▸ EXERCISE:
Rewrite everything from the line containing "You are a computer-use" down to the end of the lines below as a numbered list, skipping blank lines. Leave the pictures out of your list.

(Extracted data entries)

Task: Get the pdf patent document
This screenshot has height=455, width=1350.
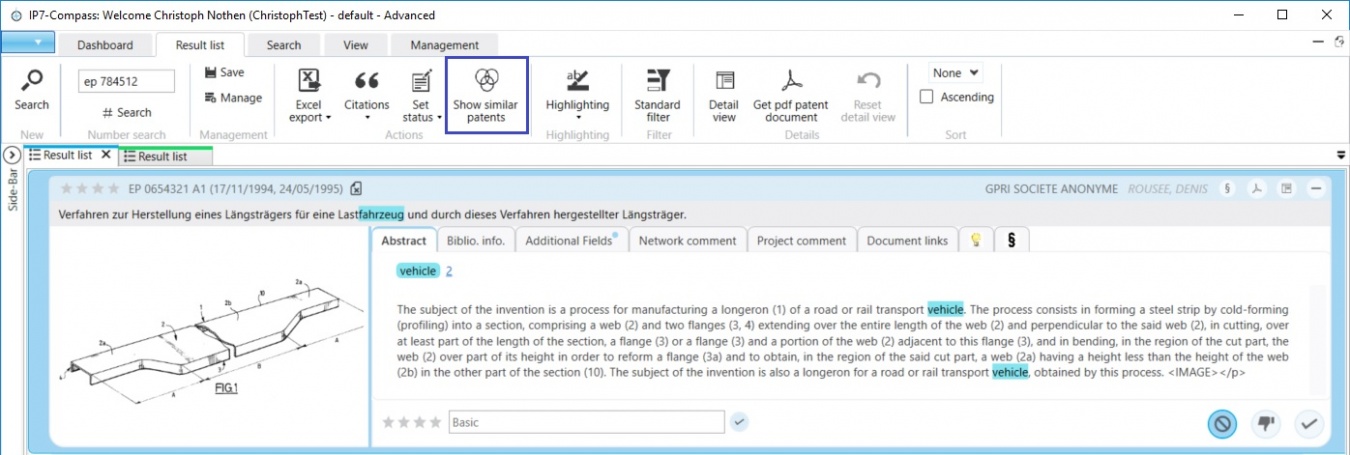Action: coord(790,96)
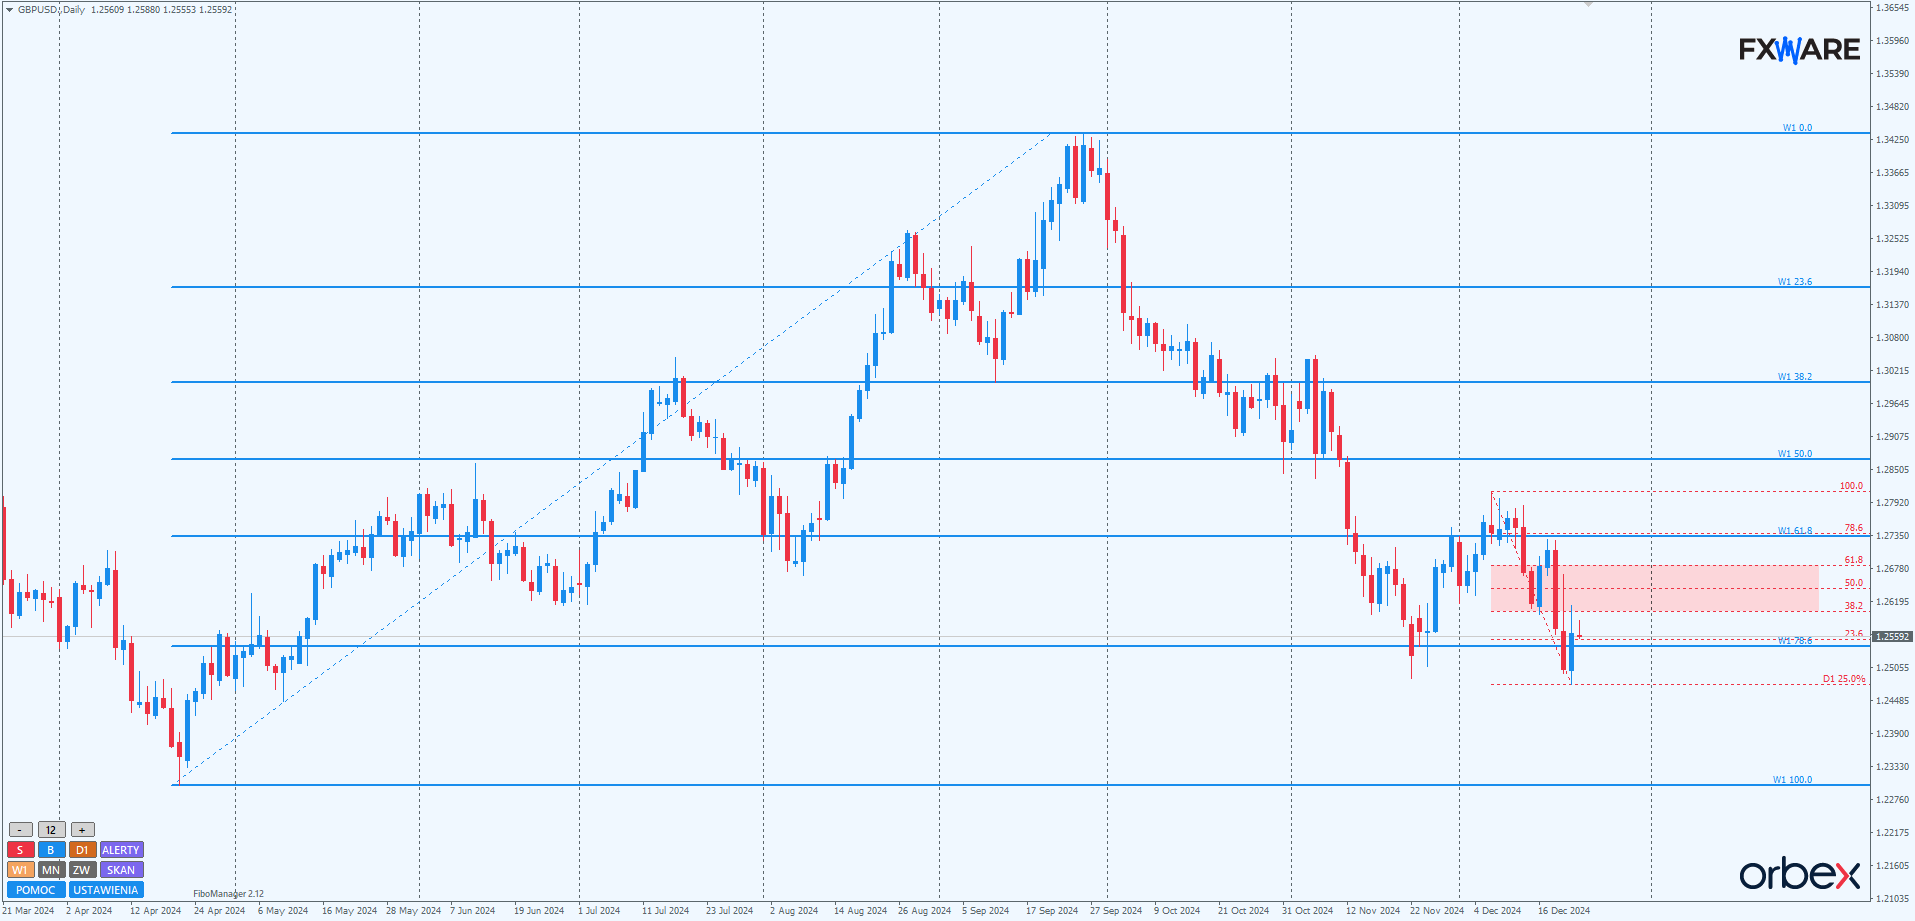The image size is (1915, 921).
Task: Toggle the MN timeframe button
Action: 51,870
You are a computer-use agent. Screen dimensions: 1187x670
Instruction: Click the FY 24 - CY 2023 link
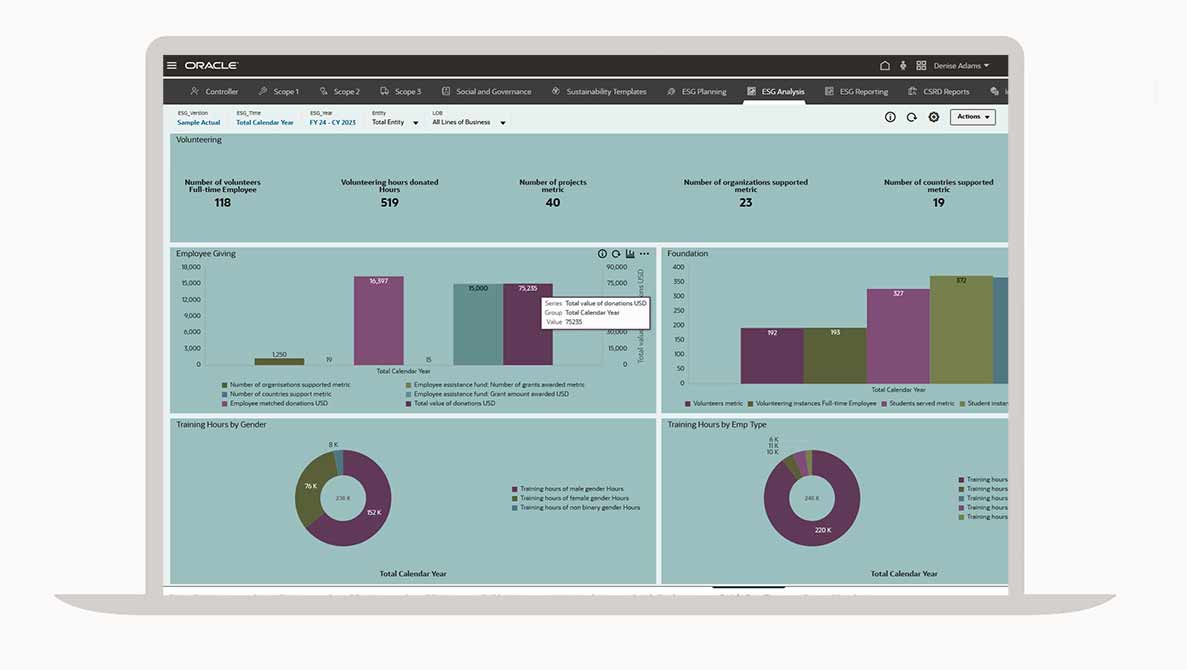332,122
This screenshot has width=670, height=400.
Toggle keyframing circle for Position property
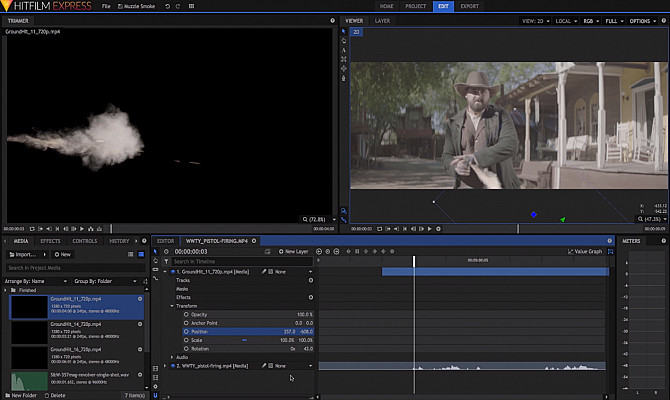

▸ THE OUTPUT:
1. You are a computer-use agent. Screen dimensions: 1187x670
2. Instruction: Click the FY 24 - CY 2023 link
3. 332,122
4. This screenshot has width=670, height=400.
5. Toggle keyframing circle for Position property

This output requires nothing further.